La biografía de Catharina de San Joan no es un ejemplo aislado, pues ese género literario se cultiva abundantemente en el siglo XVII. No obstante,   —130→   la mayoría de las vidas que hemos tenido oportunidad de conocer son más extensas y no tienen la calidad inmediata y oportuna de predicarse en la ceremonia fúnebre del personaje homenajeado. Tenemos los túmulos, los llantos, las pyras fúnebres, en los que se hace una semblanza biográfica del difunto: pero éstos son textos distintos y están dedicados a grandes personajes como reyes, arzobispos y virreyes; acompañan a una estructura arquitectónica (como la de los arcos triunfales); son patrocinados por el cabildo eclesiástico o por el civil y, literariamente, constituyen una auténtica miscelánea: contienen poesía y oraciones en latín y castellano, y también descripciones en prosa.

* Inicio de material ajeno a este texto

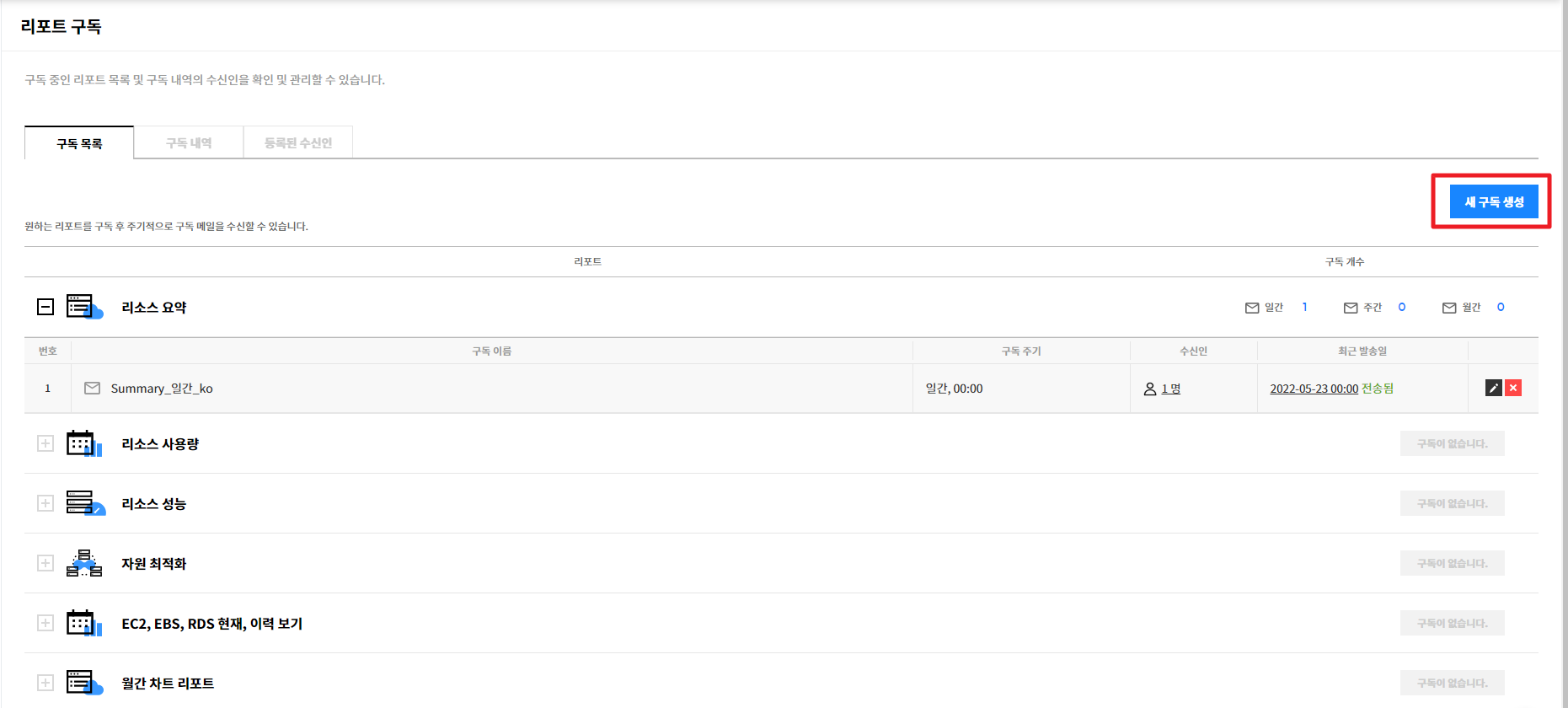Screen dimensions: 1568x708
Task: Click the 리소스 성능 server icon
Action: [83, 503]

Pero si por las características señaladas anteriormente el texto de Aguilera es diferente de los otros escritos biográficos, también resulta excepcional por resumir, en su brevedad, la cualidad panegírica del túmulo y la composición programática de las vidas extensas. Por otro lado, el Sermón del jesuita se ciñe a la estructura retórico-didáctica y a la prédica doctrinal que el sermón tiene como género literario, y a sus cuatro partes esenciales: exordio, explicación, comprobación y peroración o conclusión.

Sin embargo, el escritor también se ajusta a los lineamientos de la biografía como género hagiográfico, el cual posee una larga y prestigiada tradición medieval que viene desde el siglo IV y que culmina, en el siglo XIII, con la célebre Leyenda dorada de Santiago de la Vorágine, «Pequeña joya gótica de la hagiografía»171, como la llama Jacques Le Goff.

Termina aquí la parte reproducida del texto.